What is being asked:
Find the line in the entries below that contains "时序数据模型是什么？ (34, 111)". Repeat it exactly, and every line after it through the line that contains "Toto Macau (708, 64)".

Records from a collection:
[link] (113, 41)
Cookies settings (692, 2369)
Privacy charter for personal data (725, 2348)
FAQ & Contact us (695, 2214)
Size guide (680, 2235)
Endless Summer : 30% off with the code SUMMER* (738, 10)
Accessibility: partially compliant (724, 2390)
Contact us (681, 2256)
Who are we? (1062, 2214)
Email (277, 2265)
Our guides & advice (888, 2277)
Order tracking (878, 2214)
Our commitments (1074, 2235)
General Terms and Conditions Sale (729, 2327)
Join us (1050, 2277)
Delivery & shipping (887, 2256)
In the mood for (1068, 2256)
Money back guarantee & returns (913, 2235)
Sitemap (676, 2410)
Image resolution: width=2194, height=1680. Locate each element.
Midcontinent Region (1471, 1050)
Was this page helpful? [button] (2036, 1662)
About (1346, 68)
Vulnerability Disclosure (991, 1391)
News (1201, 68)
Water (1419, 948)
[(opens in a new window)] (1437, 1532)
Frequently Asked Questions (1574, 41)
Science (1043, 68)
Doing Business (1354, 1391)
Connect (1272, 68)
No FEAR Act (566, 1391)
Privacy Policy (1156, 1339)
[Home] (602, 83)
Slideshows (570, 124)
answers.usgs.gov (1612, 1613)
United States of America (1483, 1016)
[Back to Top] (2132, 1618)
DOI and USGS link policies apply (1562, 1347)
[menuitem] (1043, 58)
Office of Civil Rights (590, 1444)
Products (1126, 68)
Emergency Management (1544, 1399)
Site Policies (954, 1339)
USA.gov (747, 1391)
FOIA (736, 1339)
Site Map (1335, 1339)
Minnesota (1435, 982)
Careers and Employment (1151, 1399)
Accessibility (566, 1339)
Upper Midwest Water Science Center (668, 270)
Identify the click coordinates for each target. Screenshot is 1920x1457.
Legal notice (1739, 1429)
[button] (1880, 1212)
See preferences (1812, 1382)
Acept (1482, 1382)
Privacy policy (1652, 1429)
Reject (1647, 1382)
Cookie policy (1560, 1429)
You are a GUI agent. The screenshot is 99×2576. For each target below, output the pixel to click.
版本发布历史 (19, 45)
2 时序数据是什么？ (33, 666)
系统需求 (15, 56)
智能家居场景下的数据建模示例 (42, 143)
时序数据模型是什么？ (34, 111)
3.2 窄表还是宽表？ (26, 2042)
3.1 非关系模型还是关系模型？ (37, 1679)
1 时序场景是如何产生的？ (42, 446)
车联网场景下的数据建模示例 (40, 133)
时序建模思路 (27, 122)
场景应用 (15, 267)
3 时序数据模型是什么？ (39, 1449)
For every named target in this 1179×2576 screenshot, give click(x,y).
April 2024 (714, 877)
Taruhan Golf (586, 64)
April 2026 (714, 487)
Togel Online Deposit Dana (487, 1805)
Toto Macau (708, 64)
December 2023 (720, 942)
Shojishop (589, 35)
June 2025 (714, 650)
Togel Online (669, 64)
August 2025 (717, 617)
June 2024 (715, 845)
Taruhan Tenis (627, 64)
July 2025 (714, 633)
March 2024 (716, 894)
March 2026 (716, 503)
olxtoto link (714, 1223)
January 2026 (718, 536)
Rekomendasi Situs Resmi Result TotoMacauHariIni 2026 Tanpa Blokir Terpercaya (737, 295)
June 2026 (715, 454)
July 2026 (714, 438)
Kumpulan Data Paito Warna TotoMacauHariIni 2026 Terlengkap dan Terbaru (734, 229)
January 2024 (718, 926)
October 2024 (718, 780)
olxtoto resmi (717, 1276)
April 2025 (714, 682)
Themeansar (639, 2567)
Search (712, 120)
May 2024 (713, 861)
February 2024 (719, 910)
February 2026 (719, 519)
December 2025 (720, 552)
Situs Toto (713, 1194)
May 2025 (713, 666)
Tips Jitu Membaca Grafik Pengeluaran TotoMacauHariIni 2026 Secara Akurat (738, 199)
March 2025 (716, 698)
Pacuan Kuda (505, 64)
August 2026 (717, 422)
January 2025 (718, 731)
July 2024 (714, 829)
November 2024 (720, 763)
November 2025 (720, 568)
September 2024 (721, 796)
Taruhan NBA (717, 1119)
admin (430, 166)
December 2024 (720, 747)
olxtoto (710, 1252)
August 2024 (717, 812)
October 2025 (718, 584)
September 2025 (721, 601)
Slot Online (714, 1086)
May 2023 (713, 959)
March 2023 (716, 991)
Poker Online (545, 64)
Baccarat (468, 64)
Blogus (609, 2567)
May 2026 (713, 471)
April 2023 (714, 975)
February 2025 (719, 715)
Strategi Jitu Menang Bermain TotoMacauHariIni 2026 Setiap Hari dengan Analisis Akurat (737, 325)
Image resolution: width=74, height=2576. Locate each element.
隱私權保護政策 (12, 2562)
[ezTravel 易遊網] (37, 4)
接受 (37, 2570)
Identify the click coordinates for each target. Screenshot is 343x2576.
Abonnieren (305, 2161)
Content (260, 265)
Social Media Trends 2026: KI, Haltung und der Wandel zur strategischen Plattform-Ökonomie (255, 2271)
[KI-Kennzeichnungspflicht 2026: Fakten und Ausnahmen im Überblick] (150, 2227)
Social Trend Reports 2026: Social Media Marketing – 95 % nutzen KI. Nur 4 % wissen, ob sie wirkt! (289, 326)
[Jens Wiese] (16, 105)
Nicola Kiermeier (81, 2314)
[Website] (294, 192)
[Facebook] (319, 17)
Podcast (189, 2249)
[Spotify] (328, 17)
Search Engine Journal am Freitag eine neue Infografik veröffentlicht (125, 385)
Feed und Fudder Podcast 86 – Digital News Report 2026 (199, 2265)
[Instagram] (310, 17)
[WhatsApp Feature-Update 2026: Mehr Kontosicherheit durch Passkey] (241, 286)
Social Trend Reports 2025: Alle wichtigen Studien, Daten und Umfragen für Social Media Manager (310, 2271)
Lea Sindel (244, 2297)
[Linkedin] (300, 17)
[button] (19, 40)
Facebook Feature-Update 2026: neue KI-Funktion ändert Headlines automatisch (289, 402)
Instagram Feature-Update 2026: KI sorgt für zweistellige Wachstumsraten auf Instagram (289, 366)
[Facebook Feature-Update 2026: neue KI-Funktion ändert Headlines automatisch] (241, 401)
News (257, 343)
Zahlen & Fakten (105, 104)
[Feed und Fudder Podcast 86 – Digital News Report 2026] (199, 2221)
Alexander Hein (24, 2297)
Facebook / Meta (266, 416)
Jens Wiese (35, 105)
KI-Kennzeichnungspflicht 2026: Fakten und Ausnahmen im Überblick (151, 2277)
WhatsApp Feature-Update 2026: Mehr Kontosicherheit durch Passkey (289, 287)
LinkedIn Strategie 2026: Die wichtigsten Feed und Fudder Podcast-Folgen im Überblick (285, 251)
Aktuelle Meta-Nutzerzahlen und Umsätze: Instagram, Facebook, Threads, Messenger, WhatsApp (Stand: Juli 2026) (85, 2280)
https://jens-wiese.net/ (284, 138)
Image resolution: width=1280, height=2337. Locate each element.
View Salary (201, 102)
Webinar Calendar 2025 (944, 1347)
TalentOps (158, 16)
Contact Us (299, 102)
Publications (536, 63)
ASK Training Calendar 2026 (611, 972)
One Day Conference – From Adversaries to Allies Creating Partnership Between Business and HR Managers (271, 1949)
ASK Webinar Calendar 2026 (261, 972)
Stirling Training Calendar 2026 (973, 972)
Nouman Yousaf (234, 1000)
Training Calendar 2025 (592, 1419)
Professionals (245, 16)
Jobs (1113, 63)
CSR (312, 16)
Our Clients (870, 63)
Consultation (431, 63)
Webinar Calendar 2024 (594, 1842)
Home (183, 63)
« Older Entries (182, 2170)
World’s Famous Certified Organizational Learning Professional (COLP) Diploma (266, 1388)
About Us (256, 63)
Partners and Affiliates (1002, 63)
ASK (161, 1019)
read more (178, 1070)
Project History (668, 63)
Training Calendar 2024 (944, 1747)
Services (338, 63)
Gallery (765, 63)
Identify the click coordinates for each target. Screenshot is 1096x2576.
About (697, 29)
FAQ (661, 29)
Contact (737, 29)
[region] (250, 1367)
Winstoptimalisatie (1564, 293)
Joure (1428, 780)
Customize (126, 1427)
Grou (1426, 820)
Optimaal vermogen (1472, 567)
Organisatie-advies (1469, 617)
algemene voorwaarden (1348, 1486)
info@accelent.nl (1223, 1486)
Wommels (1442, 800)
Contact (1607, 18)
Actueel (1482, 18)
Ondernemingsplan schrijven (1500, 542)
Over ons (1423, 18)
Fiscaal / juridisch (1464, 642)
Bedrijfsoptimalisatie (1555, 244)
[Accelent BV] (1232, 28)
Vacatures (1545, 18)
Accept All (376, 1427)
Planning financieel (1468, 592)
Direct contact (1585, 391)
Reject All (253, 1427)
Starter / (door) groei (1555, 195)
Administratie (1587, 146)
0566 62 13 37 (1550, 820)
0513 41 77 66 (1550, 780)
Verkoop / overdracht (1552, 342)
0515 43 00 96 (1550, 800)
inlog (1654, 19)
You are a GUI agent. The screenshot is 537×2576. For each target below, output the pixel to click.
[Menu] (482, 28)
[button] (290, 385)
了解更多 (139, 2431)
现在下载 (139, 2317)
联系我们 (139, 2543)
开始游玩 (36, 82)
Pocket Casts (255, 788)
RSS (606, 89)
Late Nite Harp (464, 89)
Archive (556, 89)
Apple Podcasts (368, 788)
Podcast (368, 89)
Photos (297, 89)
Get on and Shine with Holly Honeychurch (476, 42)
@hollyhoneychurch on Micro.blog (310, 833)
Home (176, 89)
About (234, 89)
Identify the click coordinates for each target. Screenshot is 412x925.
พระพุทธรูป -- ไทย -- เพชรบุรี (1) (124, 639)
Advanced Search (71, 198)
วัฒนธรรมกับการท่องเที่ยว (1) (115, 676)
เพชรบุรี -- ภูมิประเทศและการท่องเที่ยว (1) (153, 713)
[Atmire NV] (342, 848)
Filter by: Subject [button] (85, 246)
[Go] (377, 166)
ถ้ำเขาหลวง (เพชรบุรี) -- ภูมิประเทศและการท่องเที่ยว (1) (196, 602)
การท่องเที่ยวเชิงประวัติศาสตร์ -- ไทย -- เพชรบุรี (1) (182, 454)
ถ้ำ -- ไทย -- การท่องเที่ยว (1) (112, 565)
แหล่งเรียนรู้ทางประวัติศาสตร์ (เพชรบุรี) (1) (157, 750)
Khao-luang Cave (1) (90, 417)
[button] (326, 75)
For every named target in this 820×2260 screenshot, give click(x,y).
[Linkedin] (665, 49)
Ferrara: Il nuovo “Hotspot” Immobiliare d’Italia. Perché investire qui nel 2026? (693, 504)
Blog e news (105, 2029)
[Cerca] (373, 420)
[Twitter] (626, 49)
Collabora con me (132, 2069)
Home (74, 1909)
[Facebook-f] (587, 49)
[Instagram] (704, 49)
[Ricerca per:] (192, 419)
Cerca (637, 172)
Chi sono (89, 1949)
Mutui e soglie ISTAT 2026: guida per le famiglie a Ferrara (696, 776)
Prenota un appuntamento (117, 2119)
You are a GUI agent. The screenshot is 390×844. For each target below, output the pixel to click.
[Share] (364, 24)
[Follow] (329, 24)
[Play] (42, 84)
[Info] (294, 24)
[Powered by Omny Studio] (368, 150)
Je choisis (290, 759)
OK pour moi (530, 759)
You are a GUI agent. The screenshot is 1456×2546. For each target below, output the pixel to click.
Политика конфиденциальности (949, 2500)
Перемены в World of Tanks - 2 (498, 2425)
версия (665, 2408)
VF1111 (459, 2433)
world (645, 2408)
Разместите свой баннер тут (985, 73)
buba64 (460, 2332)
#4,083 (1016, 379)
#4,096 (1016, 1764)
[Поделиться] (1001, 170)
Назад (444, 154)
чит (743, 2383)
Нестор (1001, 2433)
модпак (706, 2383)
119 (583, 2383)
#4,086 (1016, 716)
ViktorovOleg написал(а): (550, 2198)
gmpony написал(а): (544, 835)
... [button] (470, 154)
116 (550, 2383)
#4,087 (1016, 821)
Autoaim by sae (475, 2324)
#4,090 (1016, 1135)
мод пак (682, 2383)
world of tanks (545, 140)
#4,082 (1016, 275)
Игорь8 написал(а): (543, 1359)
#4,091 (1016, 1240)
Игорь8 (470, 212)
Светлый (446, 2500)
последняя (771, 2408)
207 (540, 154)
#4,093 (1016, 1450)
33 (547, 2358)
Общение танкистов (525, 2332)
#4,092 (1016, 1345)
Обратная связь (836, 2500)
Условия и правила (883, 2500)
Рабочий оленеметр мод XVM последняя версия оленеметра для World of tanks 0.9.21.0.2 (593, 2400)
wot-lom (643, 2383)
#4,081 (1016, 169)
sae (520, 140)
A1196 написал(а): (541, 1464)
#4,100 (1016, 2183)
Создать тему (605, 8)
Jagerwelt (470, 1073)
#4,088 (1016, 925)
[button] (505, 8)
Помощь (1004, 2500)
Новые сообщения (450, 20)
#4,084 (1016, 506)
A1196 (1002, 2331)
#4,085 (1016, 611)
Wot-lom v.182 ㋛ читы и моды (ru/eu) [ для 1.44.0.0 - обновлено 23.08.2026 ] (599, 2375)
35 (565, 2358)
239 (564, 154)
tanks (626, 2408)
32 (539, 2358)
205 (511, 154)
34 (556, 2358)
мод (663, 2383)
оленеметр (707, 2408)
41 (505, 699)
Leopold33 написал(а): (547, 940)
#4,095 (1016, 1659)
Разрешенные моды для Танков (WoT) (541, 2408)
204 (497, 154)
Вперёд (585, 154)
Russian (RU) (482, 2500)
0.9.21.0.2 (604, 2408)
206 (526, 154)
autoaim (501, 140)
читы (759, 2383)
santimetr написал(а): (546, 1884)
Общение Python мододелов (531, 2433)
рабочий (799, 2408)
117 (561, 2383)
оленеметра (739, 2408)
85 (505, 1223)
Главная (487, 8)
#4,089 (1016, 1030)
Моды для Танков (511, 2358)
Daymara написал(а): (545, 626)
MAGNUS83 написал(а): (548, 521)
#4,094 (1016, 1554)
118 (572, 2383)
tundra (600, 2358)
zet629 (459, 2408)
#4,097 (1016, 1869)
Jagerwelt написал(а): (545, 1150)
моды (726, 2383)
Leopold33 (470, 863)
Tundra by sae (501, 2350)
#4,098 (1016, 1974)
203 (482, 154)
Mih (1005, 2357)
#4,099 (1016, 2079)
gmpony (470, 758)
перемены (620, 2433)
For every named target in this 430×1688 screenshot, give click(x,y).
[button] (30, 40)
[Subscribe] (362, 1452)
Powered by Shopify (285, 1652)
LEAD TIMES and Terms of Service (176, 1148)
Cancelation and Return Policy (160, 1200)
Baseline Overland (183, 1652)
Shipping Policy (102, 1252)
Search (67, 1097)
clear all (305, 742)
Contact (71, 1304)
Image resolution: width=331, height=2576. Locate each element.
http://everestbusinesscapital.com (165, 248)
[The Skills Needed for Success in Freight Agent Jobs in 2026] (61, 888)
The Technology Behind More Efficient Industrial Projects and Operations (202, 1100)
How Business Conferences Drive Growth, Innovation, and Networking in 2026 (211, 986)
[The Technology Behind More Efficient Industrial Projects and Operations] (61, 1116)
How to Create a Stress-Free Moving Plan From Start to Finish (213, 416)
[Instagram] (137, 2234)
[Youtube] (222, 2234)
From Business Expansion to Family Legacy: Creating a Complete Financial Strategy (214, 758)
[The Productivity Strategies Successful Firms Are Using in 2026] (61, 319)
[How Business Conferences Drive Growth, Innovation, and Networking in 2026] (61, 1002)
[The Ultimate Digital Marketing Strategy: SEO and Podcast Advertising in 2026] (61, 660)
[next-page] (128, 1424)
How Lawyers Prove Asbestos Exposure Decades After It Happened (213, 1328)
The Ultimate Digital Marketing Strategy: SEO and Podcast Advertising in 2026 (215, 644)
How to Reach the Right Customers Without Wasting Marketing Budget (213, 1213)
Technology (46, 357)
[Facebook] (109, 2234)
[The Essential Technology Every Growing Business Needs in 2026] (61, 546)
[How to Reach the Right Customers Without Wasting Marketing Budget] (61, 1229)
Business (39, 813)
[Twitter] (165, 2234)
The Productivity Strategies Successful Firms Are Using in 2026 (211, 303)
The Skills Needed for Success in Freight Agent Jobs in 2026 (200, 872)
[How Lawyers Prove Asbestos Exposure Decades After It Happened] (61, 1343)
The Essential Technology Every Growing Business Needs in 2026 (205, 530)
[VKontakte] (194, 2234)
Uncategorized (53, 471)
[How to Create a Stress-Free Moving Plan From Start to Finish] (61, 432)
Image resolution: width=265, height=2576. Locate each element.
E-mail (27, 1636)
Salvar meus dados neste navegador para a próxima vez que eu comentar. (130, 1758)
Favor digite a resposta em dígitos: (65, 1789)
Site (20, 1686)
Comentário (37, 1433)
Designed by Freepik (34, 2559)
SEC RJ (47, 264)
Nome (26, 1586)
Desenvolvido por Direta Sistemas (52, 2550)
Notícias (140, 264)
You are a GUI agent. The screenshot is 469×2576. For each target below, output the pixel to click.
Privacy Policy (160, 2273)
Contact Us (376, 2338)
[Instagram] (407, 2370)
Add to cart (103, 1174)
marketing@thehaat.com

Exercise solution:
时序数据模型是什么？ (34, 111)
3.2 窄表还是宽表？ (26, 2042)
3.1 非关系模型还是关系模型？ (37, 1679)
1 时序场景是如何产生的？ (42, 446)
车联网场景下的数据建模示例 (40, 133)
时序建模思路 (27, 122)
场景应用 (15, 267)
3 时序数据模型是什么？ (39, 1449)
For every named target in this 1179×2576 screenshot, give click(x,y).
April 2024 (714, 877)
Taruhan Golf (586, 64)
April 2026 (714, 487)
Togel Online Deposit Dana (487, 1805)
Toto Macau (708, 64)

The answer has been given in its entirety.